→ **Instructions for the task**: From the records beneath, determine how many lines contain "cada" and report only that figure.

→ **The records**:
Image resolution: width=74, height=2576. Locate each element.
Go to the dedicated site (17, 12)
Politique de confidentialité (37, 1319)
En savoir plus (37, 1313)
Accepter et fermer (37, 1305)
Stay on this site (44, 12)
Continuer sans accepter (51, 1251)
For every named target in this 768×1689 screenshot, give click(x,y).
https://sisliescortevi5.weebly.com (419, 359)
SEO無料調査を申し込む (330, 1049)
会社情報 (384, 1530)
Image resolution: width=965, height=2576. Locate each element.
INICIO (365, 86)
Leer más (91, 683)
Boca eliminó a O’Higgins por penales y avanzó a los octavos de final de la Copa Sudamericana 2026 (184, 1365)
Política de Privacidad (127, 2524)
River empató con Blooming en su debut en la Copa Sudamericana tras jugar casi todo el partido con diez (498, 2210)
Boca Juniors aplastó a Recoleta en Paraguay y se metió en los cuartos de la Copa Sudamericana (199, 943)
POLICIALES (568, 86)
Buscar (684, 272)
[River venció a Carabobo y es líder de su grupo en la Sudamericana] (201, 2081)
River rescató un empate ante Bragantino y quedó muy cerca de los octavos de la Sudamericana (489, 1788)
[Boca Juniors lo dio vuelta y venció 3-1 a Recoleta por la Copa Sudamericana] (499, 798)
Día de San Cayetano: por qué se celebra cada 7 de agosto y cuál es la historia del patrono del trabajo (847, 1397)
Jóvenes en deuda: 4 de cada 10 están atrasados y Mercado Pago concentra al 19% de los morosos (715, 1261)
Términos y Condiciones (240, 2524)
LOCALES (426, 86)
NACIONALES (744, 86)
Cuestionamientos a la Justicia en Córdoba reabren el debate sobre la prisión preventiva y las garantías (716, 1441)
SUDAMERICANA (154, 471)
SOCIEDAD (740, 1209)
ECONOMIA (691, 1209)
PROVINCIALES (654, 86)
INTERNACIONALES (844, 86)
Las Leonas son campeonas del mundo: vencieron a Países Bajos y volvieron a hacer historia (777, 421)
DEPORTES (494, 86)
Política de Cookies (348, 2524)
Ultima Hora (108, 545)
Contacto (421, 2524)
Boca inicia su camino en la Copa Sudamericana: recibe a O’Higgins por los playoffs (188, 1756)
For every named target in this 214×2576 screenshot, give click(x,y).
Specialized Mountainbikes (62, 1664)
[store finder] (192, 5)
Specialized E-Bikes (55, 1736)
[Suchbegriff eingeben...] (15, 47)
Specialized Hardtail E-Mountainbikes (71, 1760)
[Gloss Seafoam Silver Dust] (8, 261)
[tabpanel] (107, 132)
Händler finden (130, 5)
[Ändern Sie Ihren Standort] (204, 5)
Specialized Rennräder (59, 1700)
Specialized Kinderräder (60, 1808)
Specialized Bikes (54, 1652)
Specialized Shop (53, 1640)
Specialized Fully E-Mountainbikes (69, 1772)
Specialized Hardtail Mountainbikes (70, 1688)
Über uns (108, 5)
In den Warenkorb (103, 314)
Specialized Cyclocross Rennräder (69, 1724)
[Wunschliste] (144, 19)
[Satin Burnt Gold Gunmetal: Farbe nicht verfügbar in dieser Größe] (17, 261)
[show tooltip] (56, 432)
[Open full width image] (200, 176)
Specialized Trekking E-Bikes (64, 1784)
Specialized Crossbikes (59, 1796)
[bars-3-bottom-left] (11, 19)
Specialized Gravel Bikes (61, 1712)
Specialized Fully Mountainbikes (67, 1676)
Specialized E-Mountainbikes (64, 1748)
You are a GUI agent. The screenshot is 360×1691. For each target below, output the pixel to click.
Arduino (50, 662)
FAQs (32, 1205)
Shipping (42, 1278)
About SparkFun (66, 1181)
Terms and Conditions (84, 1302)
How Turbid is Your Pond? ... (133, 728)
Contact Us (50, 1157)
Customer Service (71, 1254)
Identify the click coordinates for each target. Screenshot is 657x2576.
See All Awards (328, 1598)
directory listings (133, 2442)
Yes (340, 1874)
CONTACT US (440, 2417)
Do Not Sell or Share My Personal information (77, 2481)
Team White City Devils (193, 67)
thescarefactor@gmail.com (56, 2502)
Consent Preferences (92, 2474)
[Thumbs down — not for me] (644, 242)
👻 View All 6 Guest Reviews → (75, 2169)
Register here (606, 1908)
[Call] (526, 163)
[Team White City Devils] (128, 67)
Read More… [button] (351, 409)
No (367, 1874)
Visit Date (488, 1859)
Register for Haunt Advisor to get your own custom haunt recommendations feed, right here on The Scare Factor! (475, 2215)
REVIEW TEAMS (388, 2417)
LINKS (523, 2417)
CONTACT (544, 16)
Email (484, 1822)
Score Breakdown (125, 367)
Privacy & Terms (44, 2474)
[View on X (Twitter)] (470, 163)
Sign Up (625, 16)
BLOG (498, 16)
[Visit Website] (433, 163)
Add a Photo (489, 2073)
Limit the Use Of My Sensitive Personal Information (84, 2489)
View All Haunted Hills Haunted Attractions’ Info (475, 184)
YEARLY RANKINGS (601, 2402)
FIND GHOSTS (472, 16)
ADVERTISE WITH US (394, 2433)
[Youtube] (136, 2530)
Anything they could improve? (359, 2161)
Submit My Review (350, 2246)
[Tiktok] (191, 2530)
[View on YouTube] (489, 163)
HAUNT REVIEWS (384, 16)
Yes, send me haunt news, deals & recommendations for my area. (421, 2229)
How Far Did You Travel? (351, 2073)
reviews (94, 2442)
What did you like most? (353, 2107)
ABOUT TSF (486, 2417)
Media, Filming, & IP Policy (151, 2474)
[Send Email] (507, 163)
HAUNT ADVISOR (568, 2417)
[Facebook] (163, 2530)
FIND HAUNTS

→ **Output**: 2